> ASSIGNMENT A:
In the Virginia Medicaid rebate report, switch "physician-administered drugs" to "clinician-administered drugs" and give the passage again. Begin at the words "An OIG review" and stop after "share) in rebates.".
> ASSIGNMENT B:
According to the Virginia Medicaid rebate report, how much did Virginia pay MCOs in calendar year 2013?
> ASSIGNMENT C:
Extend the Virginia Medicaid rebate report, starting after its last sentence.

> READING TEXT:
================
For a covered outpatient drug to be eligible for federal reimbursement under the Medicaid program’s drug rebate requirements, manufacturers must pay rebates to the states. States bill the manufacturers for the rebates to reduce the cost of the drugs to the program. Previous HHS Office of Inspector General (OIG) reviews found that states did not always bill and collect all rebates due for drugs administered by physicians to enrollees of Medicaid managed-care organizations (MCOs).
An OIG review of Virginia’s Department of Medical Assistance Services, Division of Health Care Services (Virginia), from January through December 2013, found that Virginia did not bill manufacturers for some rebates for physician-administered drugs dispensed to enrollees of Medicaid MCOs. As a result, it failed to collect an estimated $2.9 million (federal share) in rebates.
Virginia uses a contractor to manage its drug rebate program. According to the OIG audit, in calendar year 2013, Virginia paid MCOs $2,411,629,093 ($1,238,462,930 federal share), which included expenditures for physician-administered drugs.
The OIG found that Virginia properly billed manufacturers for rebates for drugs associated with the National Drug Codes (NDCs) in its audit sample. However, Virginia did not have valid NDCs for other drug utilization data submitted by MCOs for physician-administered drugs, and it did not bill manufacturers for rebates for these drugs. Virginia estimated average rebates per claim billed to manufacturers, and the OIG determined these estimates to be reasonable. The OIG applied the estimates and determined that Virginia did not bill rebates of $5,831,528 ($2,915,764 federal share) to manufacturers for physician-administered drug utilization without valid NDCs.
================
> DATASET EXTRACT:
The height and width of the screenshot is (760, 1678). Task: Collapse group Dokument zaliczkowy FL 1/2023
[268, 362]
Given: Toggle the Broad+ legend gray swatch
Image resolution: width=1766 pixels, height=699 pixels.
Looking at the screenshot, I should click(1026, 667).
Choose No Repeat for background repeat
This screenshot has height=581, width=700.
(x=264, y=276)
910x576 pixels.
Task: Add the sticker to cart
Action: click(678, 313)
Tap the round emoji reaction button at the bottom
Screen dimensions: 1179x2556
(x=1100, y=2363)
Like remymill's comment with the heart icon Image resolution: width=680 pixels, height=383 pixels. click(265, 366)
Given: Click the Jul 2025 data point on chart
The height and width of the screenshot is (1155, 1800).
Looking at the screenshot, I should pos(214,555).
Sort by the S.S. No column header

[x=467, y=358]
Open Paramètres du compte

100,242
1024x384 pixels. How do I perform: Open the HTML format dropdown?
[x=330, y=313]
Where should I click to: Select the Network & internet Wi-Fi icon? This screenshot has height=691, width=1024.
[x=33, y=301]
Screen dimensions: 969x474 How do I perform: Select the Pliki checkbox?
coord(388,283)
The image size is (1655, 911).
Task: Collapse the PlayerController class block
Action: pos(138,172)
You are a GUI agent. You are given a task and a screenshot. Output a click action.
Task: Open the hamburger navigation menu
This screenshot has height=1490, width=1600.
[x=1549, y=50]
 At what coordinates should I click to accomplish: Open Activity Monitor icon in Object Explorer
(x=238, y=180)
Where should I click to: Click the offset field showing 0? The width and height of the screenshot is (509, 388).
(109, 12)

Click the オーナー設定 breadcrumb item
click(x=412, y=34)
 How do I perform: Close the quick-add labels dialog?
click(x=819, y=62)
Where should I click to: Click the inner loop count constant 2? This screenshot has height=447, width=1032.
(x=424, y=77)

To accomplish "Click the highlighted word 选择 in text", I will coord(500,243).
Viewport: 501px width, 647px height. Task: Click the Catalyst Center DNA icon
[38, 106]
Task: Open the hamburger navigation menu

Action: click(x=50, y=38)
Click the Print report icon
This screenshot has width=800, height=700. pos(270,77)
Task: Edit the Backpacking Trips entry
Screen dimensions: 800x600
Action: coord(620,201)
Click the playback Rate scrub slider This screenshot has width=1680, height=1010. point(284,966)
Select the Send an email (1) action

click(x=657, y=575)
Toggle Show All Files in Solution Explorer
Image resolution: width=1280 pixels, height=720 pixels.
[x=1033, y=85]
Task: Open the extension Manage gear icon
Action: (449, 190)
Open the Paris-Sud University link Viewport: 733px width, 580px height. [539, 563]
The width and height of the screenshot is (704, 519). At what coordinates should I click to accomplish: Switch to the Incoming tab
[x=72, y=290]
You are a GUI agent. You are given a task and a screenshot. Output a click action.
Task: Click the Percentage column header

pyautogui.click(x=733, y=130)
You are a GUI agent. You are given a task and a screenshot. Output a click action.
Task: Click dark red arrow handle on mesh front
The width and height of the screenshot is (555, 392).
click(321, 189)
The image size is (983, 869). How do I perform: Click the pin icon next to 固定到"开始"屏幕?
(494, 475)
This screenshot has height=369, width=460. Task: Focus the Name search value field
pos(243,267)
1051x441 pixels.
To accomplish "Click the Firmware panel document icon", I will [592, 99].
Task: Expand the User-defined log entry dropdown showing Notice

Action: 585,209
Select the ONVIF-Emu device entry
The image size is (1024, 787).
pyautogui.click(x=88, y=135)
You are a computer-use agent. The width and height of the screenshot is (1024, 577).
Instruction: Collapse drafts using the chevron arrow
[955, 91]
================
> WRITTEN ANSWER A:
An OIG review of Virginia’s Department of Medical Assistance Services, Division of Health Care Services (Virginia), from January through December 2013, found that Virginia did not bill manufacturers for some rebates for clinician-administered drugs dispensed to enrollees of Medicaid MCOs. As a result, it failed to collect an estimated $2.9 million (federal share) in rebates.

> WRITTEN ANSWER B:
$2,411,629,093 ($1,238,462,930 federal share)

> WRITTEN ANSWER C:
The OIG concluded that Virginia did not bill manufacturers for rebates for these drugs because the MCOs submitted utilization data to Virginia with a blank NDC field or an invalid NDC. Although Virginia required MCOs to submit valid NDCs for all physician-administered drug utilization, Virginia did not implement edits in its Medicaid Management Information System to ensure that MCOs submitted valid NDCs. As a result, Virginia did not obtain rebates for these drugs.
The OIG recommended that Virginia: (1) work with CMS to resolve the drug utilization data without valid NDCs by determining the correct NDCs, billing manufacturers for the estimated $5,831,528 ($2,915,764 federal share) in rebates, and refunding the Federal share of rebates collected; (2) implement Medicaid Management Information System edits to verify that NDCs are present and valid in all drug utilization data; and (3) ensure that MCOs submit drug utilization data containing NDCs for all physician-administered drugs.
Virginia concurred with the OIG’s findings and plans to take corrective actions.